Task details: Excluding pictures, retype the line with "Viewport: 1200px width, 641px" and each line that follows it to the end of the data below, word for word.

━━━━

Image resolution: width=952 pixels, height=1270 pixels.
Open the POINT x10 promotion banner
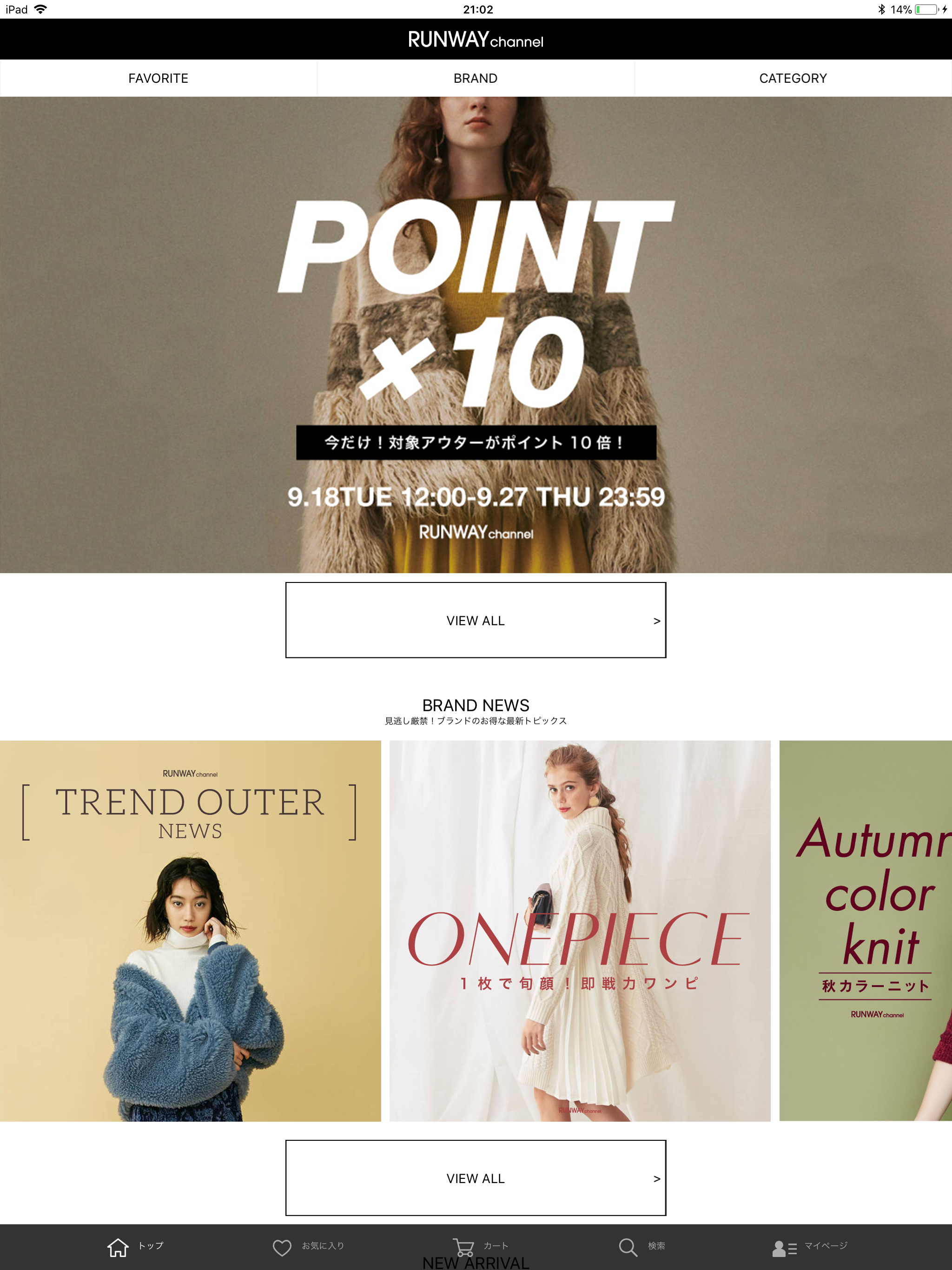pyautogui.click(x=476, y=335)
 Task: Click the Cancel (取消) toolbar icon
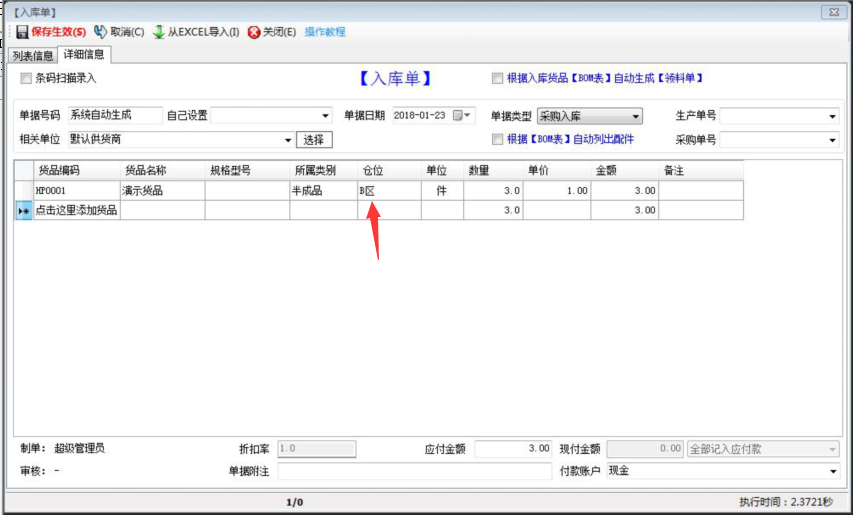coord(101,32)
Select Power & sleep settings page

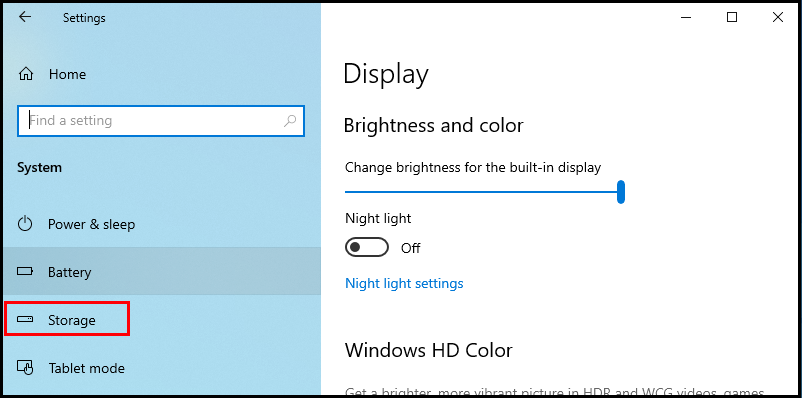(160, 224)
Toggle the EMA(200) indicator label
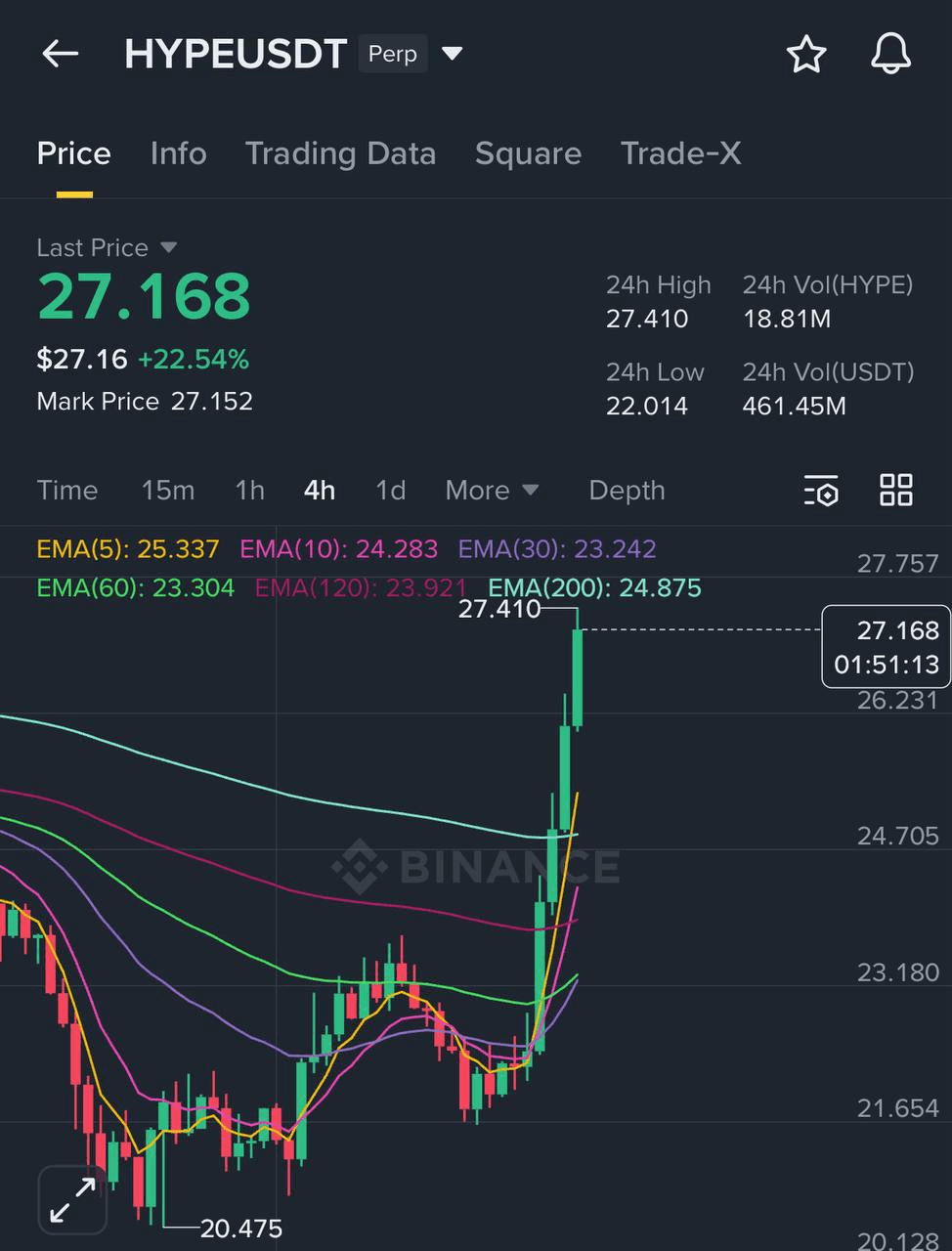The height and width of the screenshot is (1251, 952). click(x=595, y=588)
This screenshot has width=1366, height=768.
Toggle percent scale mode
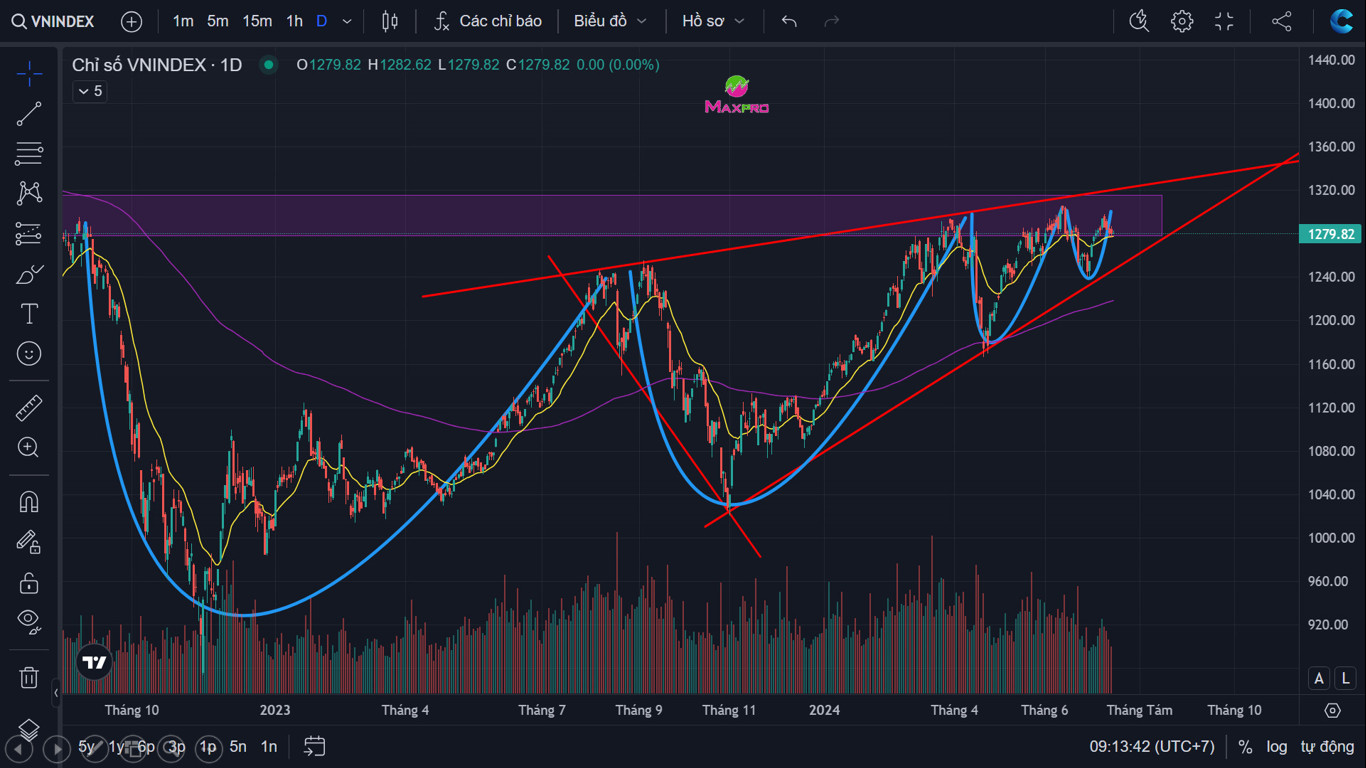pos(1245,746)
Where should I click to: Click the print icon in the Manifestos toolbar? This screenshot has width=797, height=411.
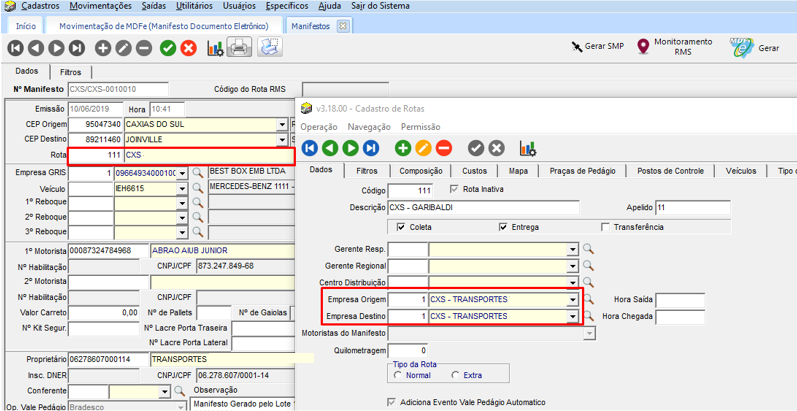tap(240, 47)
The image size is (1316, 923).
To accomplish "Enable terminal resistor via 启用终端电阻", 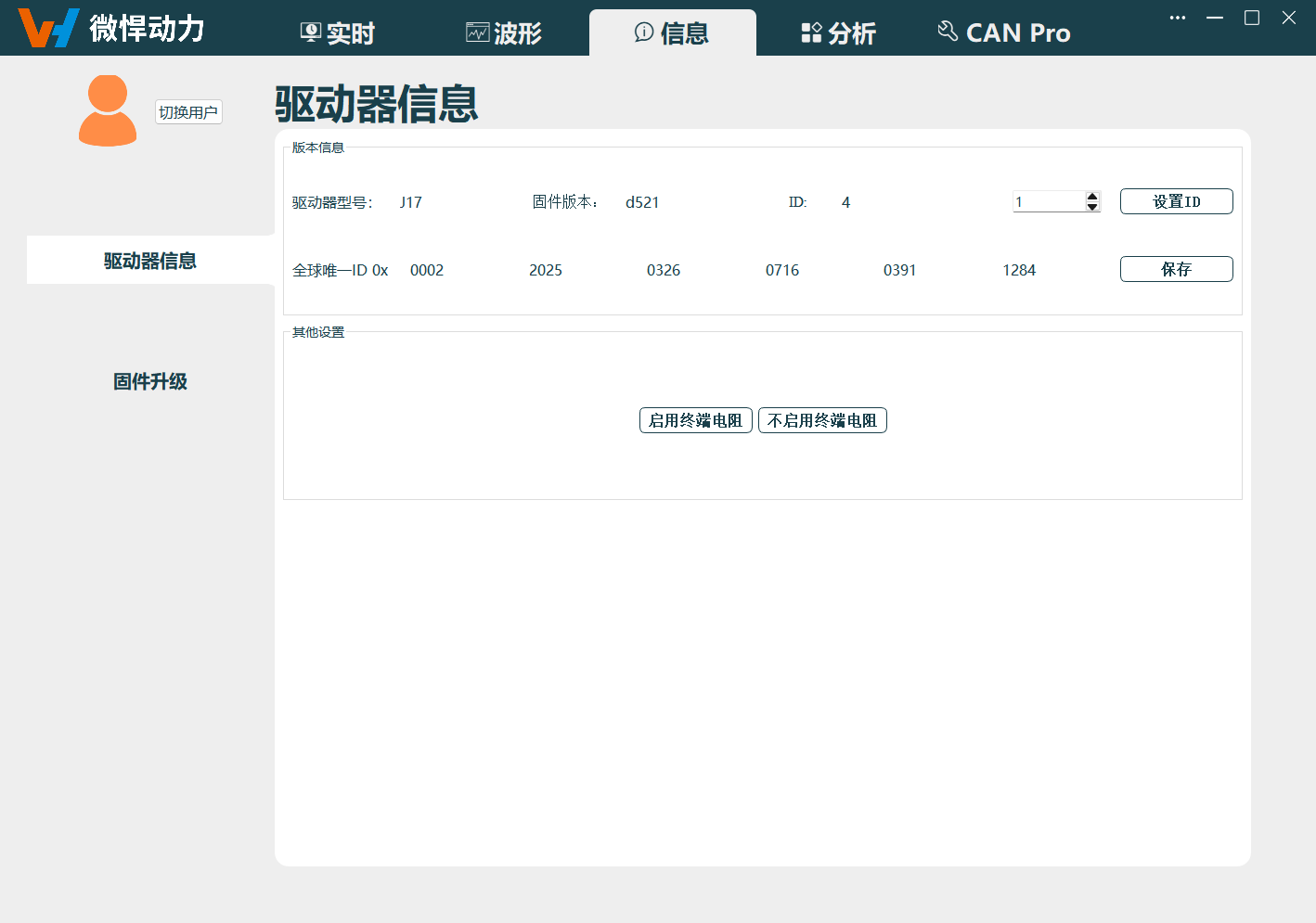I will pos(695,419).
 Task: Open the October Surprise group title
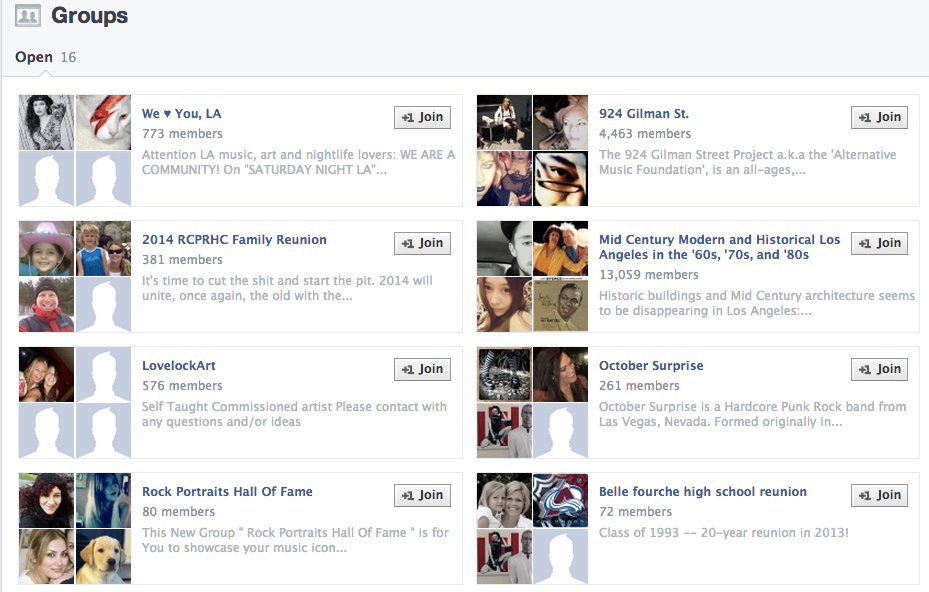pos(651,366)
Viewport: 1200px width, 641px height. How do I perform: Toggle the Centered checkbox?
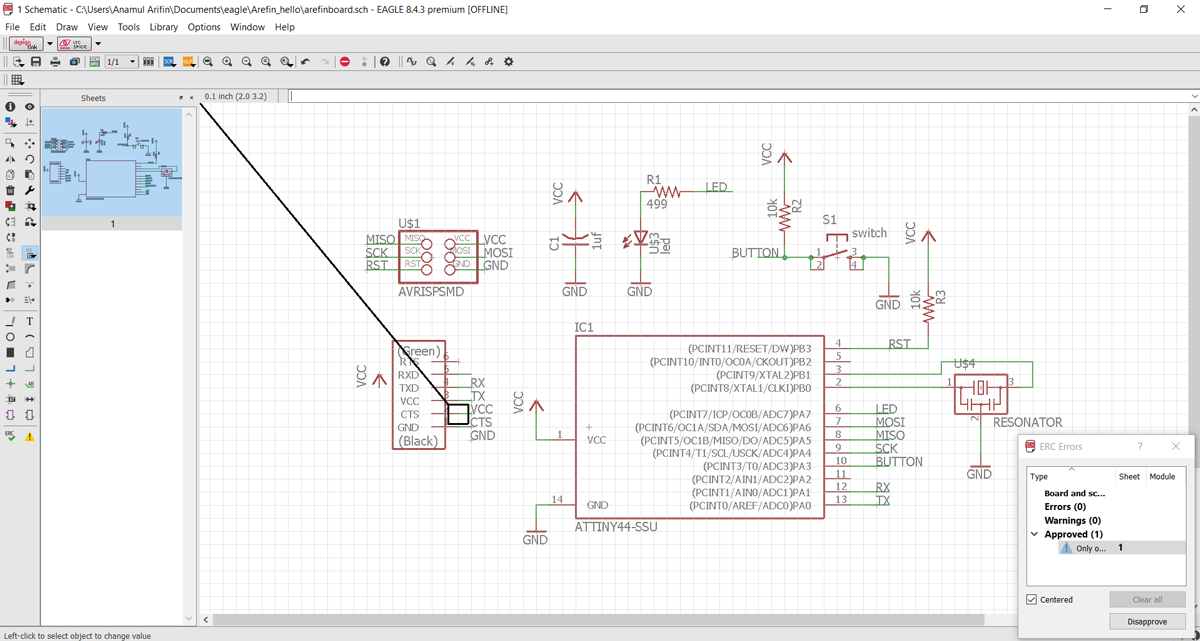pos(1032,600)
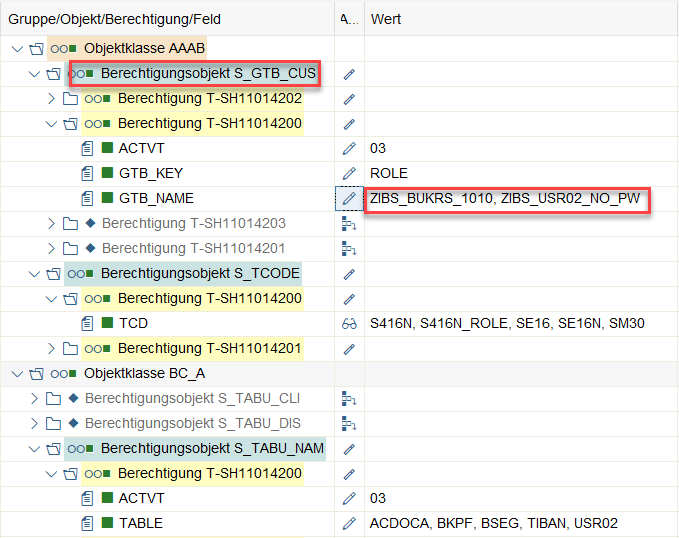The height and width of the screenshot is (538, 679).
Task: Select the Berechtigungsobjekt S_TABU_NAM entry
Action: (212, 449)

━━━━

Solution to this task:
Viewport: 1200px width, 641px height. How do I perform: Toggle the Centered checkbox?
pos(1032,600)
The height and width of the screenshot is (538, 679).
Task: Select the Berechtigungsobjekt S_TABU_NAM entry
Action: (212, 449)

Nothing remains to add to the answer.